Padahal, fenomena anak jalanan bukanlah hal baru di kota ini. Tiap hari mereka terlihat di persimpangan jalan — mengecat tubuh, mengamen, meminta-minta. Nyaris tanpa intervensi.
“Mereka itu anak-anak kita juga. Pemerintah wajib tahu: di mana mereka tinggal, siapa orang tuanya, bagaimana status pendidikannya. Jangan tunggu ada yang mati dulu baru heboh,” tukas Fauzie.
Tragedi ini, menurutnya, seharusnya menjadi pintu masuk untuk mengevaluasi total sistem perlindungan anak di Kota Pontianak.
Ia menyerukan dibentuknya tim terpadu yang melibatkan polisi, Dinas Sosial, KPAD, dan elemen masyarakat sipil untuk menyisir dan menangani persoalan anak jalanan secara menyeluruh — bukan hanya saat terjadi tragedi.
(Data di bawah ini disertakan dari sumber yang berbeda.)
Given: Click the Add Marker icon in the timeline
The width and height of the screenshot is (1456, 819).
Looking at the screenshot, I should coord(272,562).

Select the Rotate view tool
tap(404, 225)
Kritik tajam ini seakan menjadi gema kekecewaan publik atas absennya keberpihakan negara terhadap warganya yang paling rentan.
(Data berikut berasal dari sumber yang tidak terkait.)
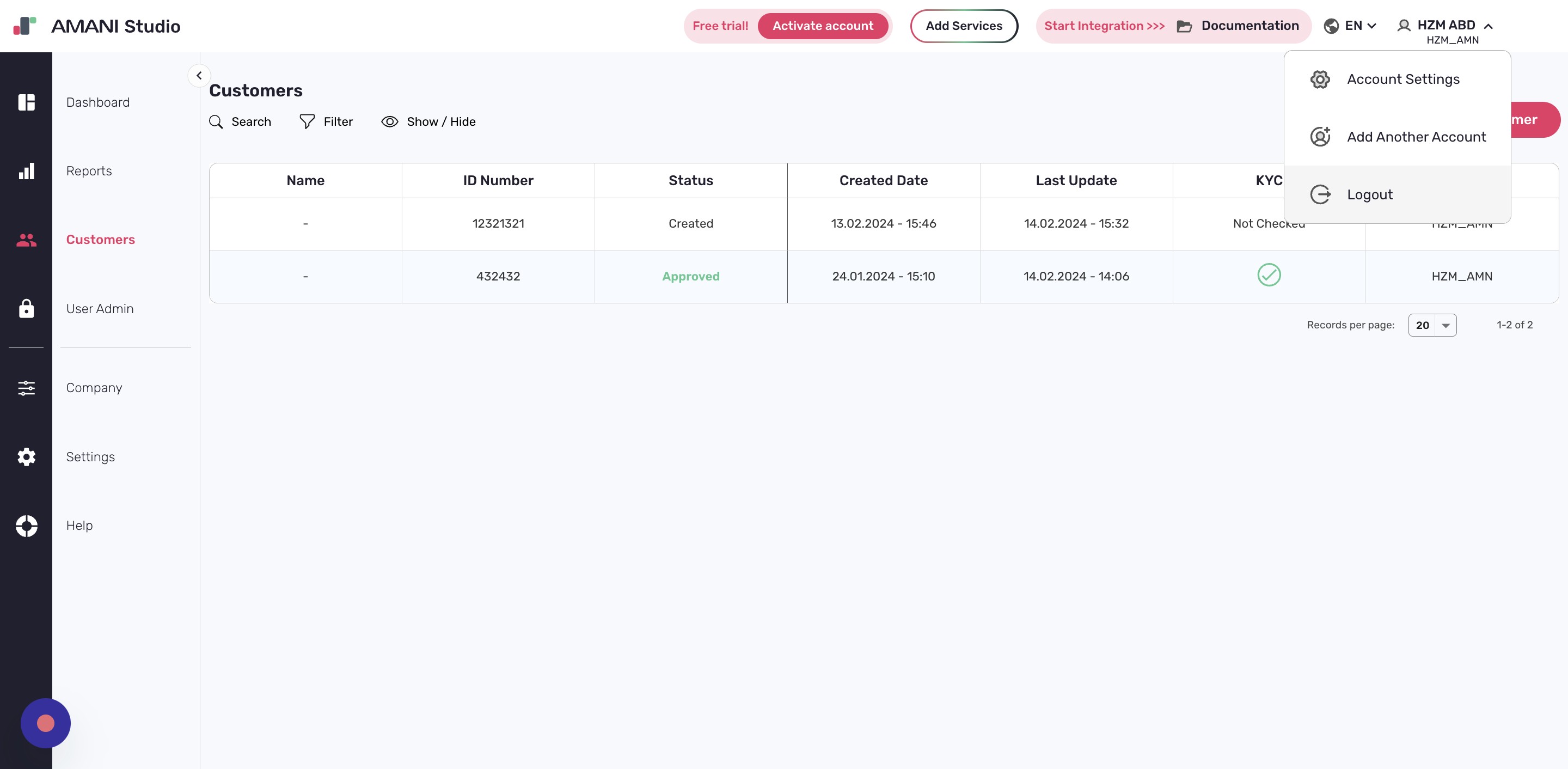
Task: Click the approved KYC checkmark icon
Action: 1269,275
KPAD seolah menjadi lembaga simbolik — hadir di struktur, tapi tak nyata di lapangan. Sementara Pemkot Pontianak terlihat lebih sibuk mengatur lalu lintas ketimbang menata kehidupan anak-anak di persimpangan.
“Anak-anak jalanan bukan sekadar urusan ketertiban. Mereka adalah cerminan kegagalan kita bersama,” ujar Fauzie, menutup pernyataannya.
Dan kini, satu nyawa telah hilang. Bukan karena takdir semata, tapi karena kelalaian kolektif.
Di kota yang mengaku ramah anak, seorang bocah justru mati sunyi di bawah jembatan — dan negara tak sempat datang.